(Stored items)
==================================================

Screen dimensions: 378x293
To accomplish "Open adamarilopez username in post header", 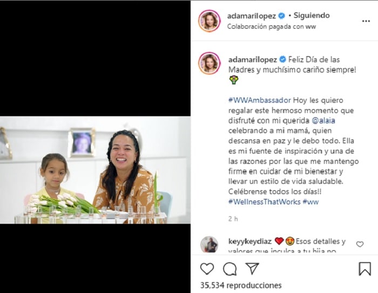I will pyautogui.click(x=252, y=16).
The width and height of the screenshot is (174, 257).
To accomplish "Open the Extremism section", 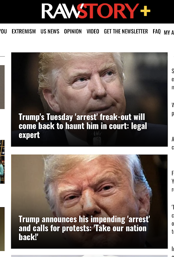I will (24, 31).

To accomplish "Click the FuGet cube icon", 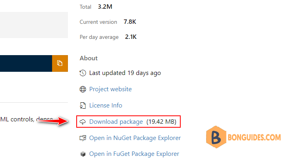I will (83, 154).

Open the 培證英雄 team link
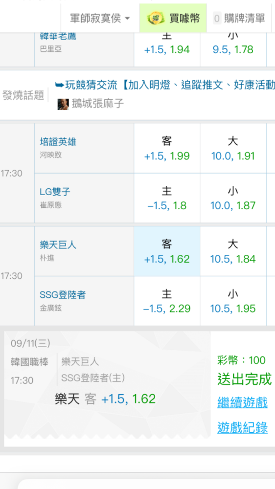coord(58,142)
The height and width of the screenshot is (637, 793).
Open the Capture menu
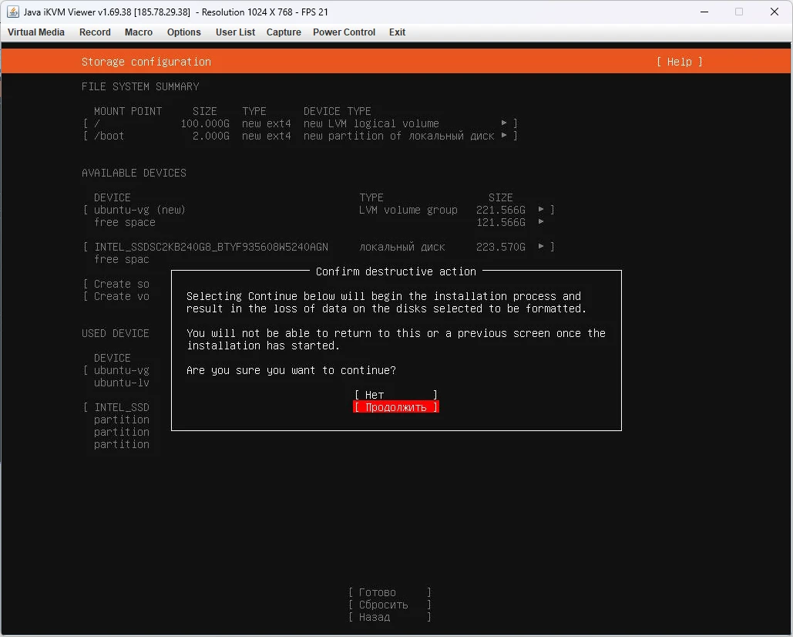pyautogui.click(x=284, y=32)
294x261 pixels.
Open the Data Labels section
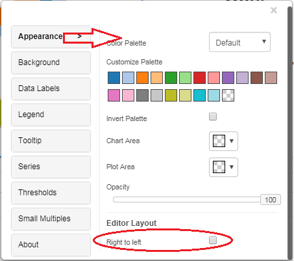(51, 89)
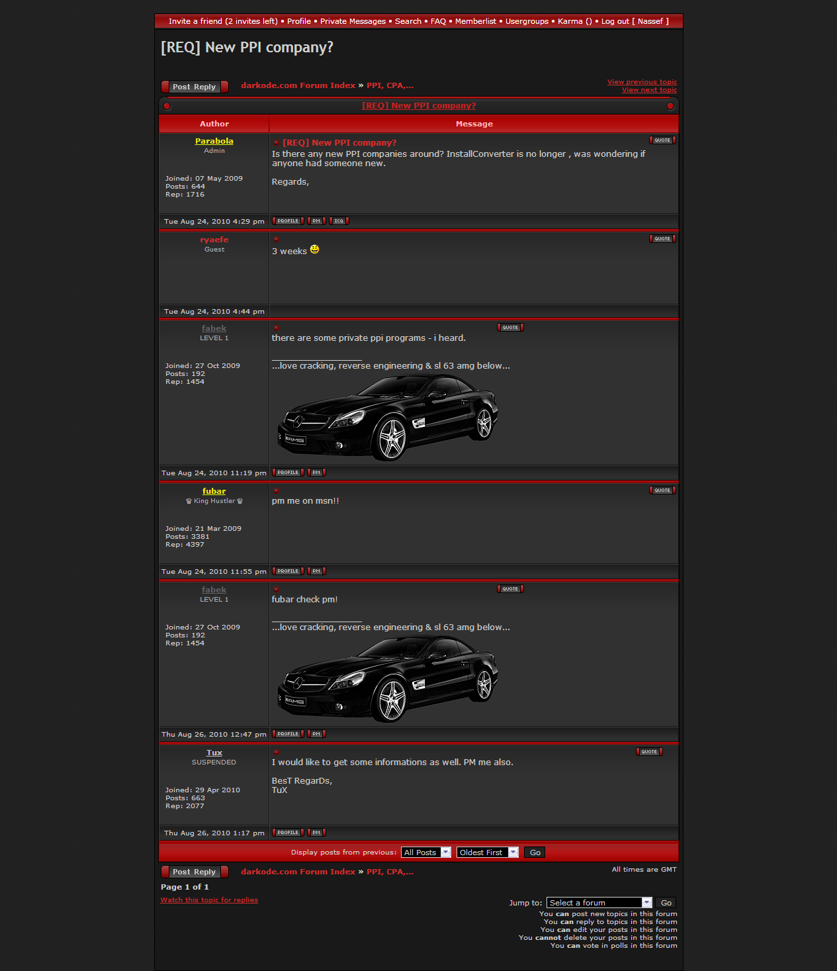The height and width of the screenshot is (971, 837).
Task: Click the black Mercedes signature image in fabek's first post
Action: pos(388,417)
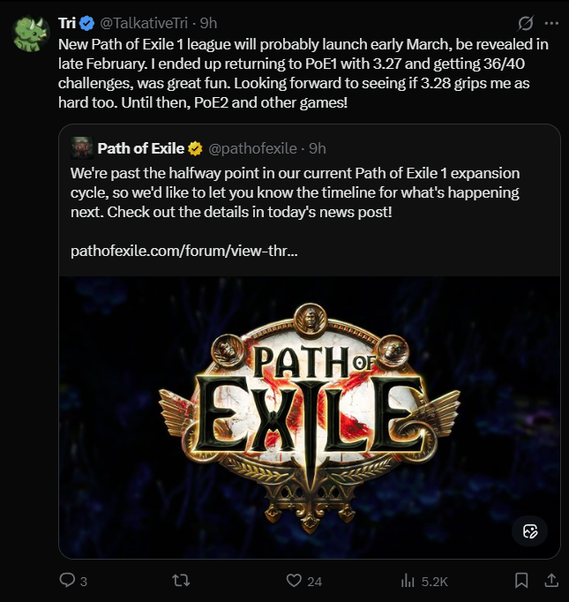Repost this tweet using the arrows icon
569x602 pixels.
[181, 580]
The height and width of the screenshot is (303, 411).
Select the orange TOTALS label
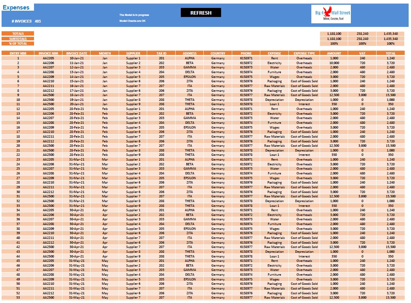click(18, 34)
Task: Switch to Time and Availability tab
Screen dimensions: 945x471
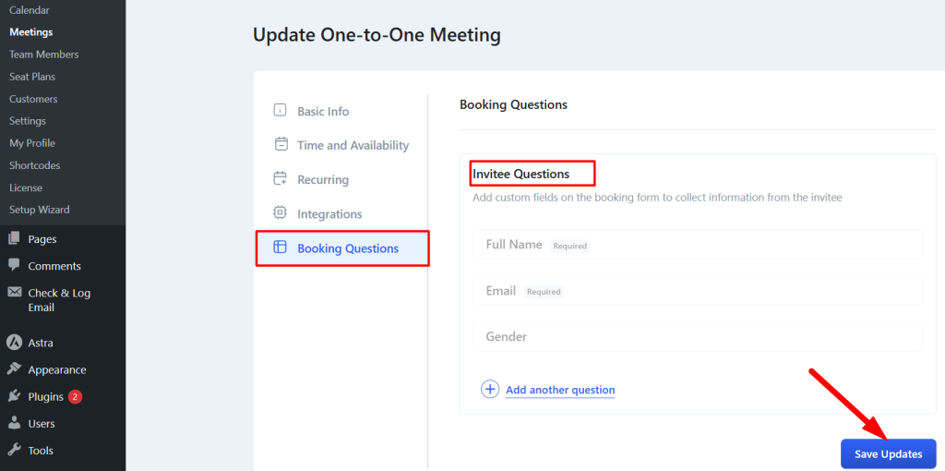Action: 353,145
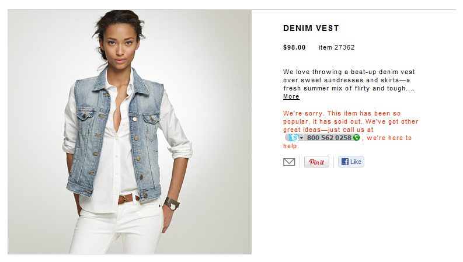Click the DENIM VEST product title

tap(311, 28)
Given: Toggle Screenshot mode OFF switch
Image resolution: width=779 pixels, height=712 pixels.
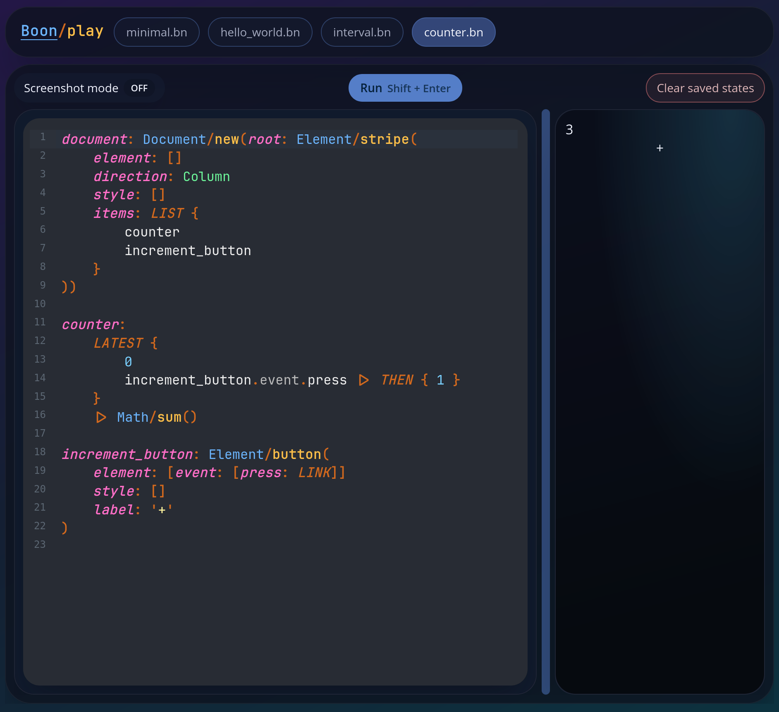Looking at the screenshot, I should 139,88.
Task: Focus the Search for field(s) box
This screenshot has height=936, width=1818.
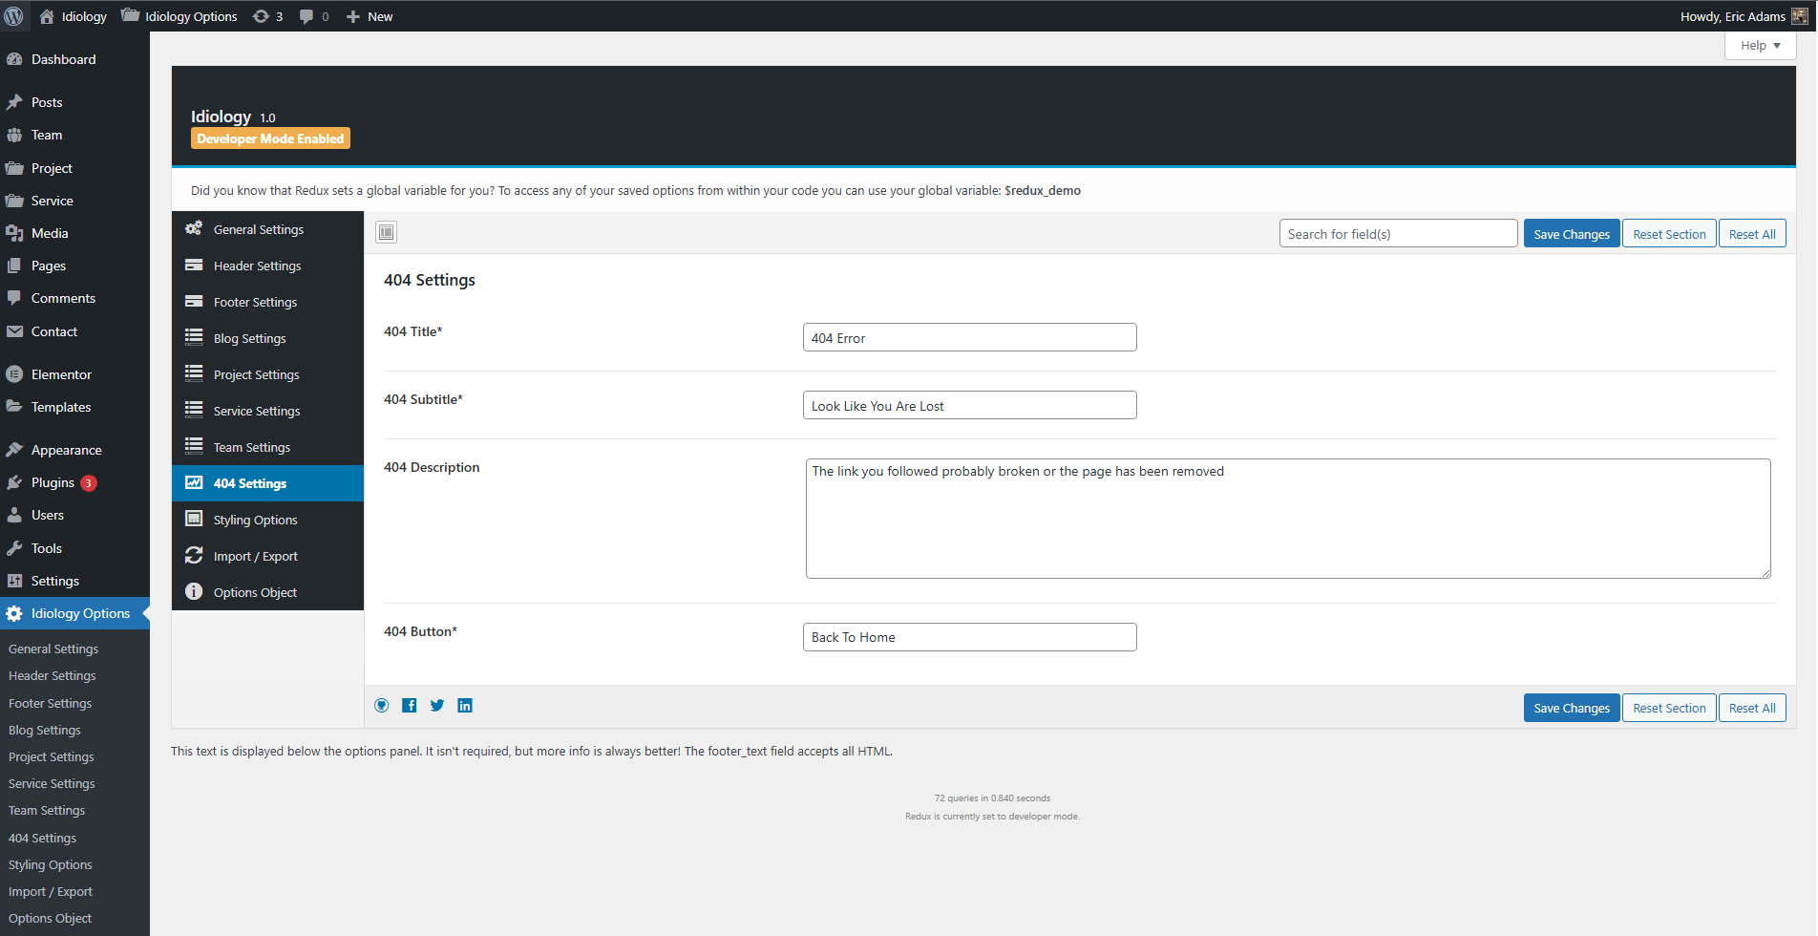Action: [1397, 234]
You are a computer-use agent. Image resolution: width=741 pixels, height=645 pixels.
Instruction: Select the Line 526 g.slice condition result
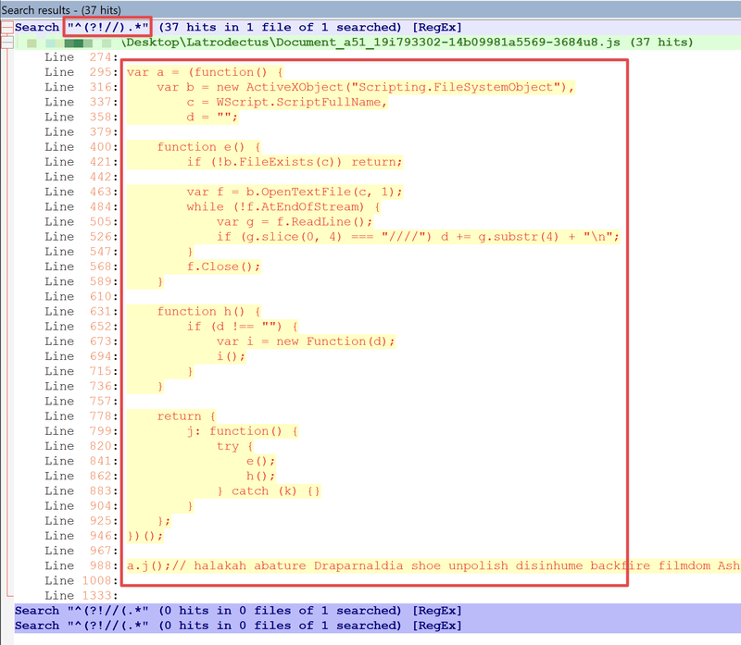371,236
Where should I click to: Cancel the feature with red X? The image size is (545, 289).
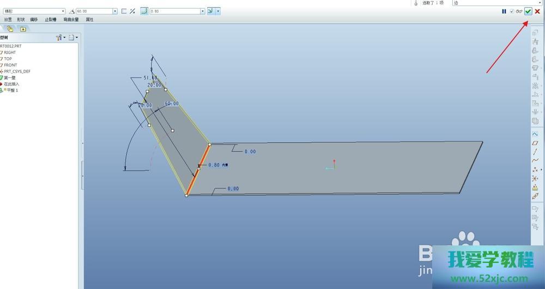click(537, 11)
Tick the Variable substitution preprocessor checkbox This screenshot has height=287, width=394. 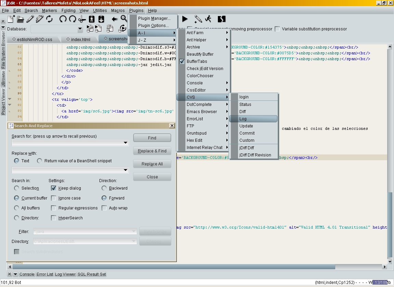pos(277,29)
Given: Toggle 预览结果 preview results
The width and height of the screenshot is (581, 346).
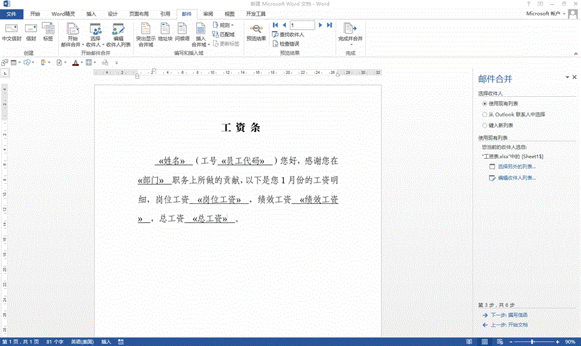Looking at the screenshot, I should 256,32.
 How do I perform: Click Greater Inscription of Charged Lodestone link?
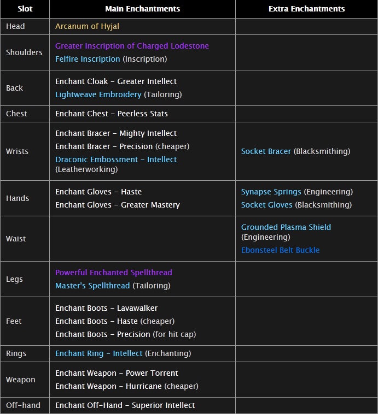click(x=132, y=46)
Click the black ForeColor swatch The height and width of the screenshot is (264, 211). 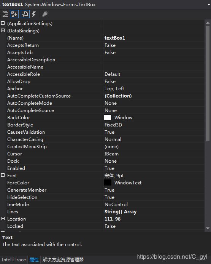point(108,182)
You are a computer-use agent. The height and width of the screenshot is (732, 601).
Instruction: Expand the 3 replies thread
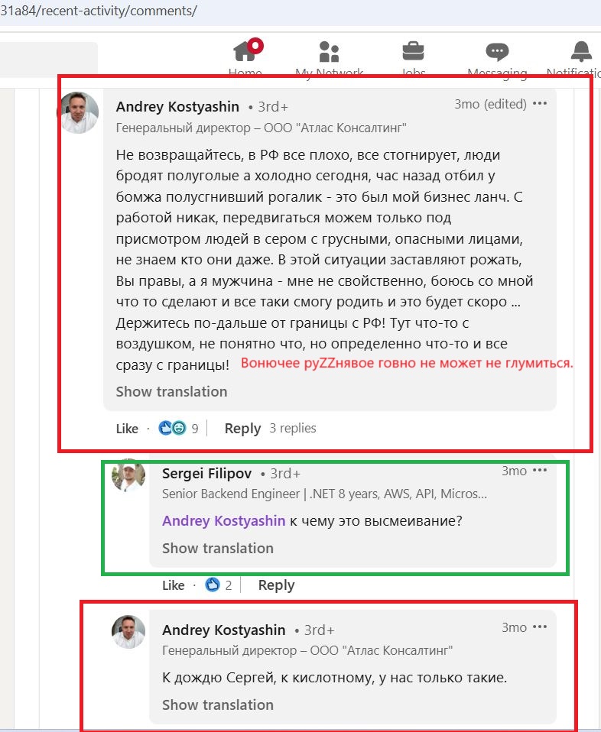click(x=293, y=428)
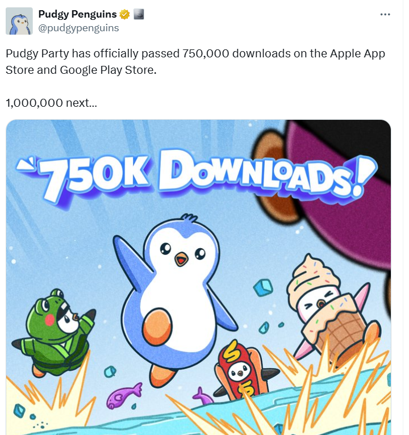Click the tweet text about 750,000 downloads
This screenshot has height=435, width=409.
[195, 61]
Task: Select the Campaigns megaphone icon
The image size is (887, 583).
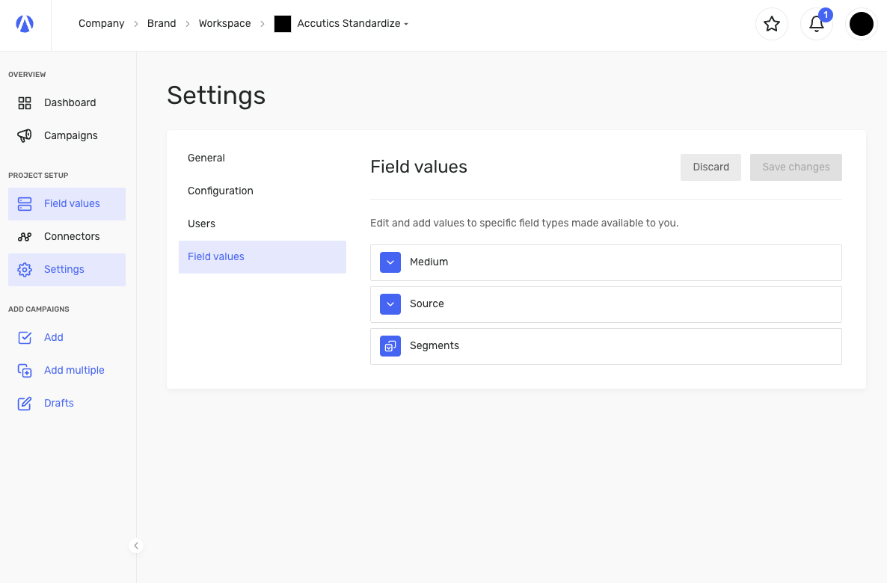Action: [x=24, y=135]
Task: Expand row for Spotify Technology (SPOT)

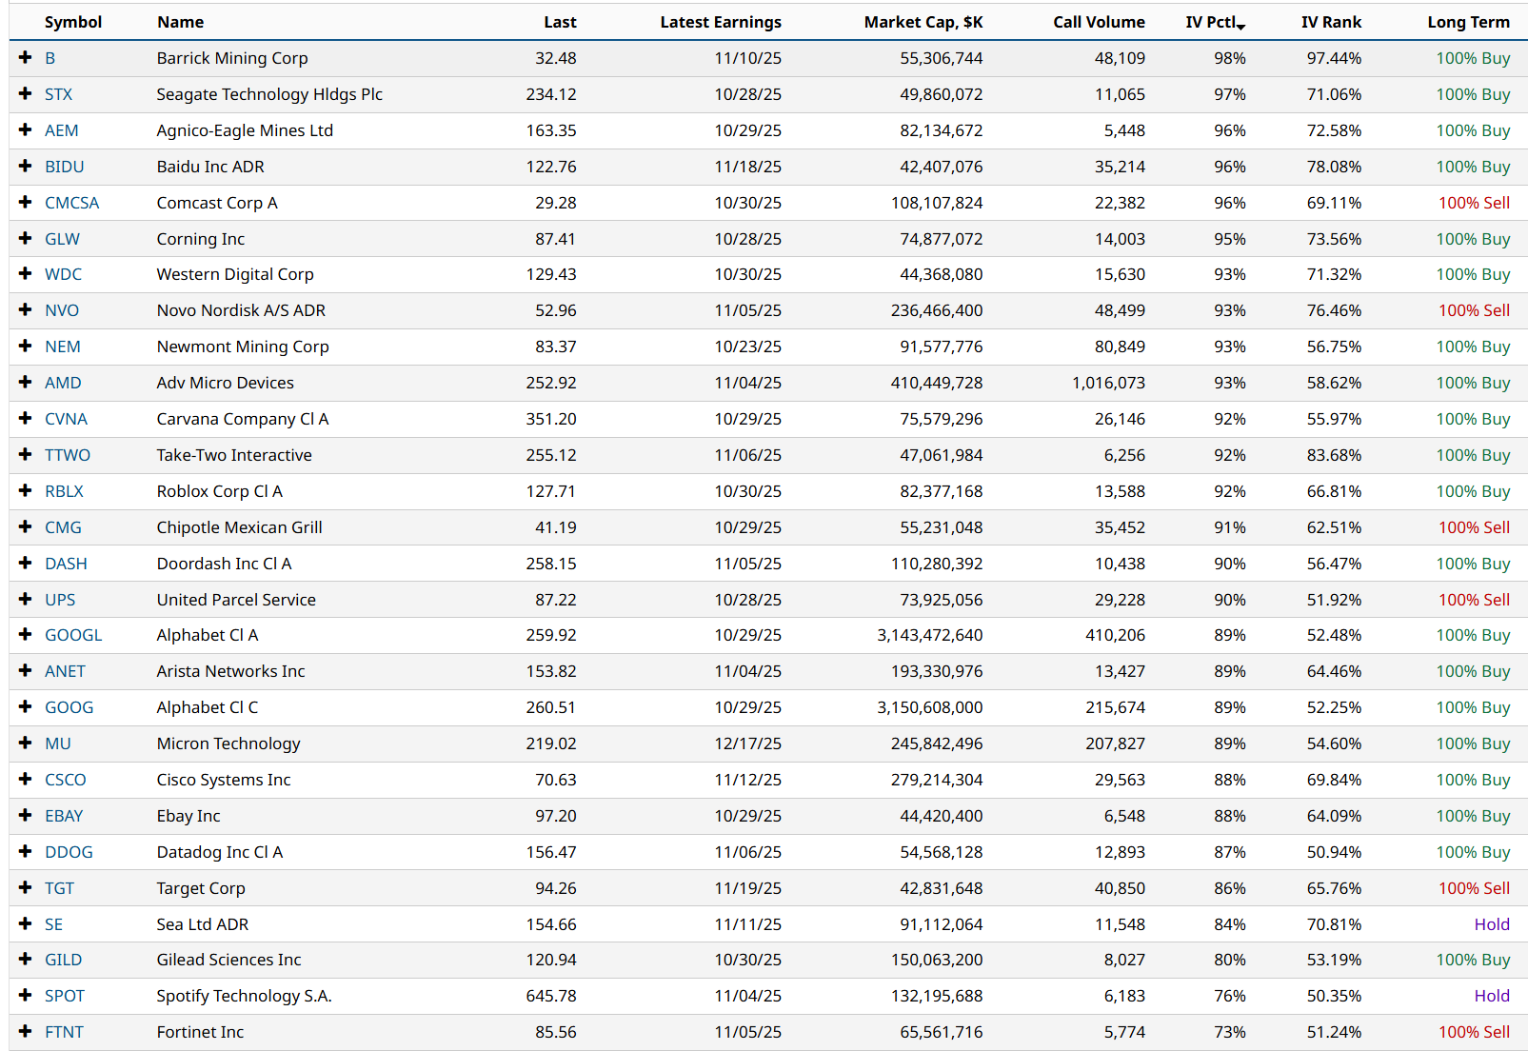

==================================================

Task brief:
Filter the records above for lines with "agent".

Answer area:
You are a computer-use agent. Image resolution: width=741 pixels, height=645 pixels.
You are a computer-use agent. The height and width of the screenshot is (732, 601).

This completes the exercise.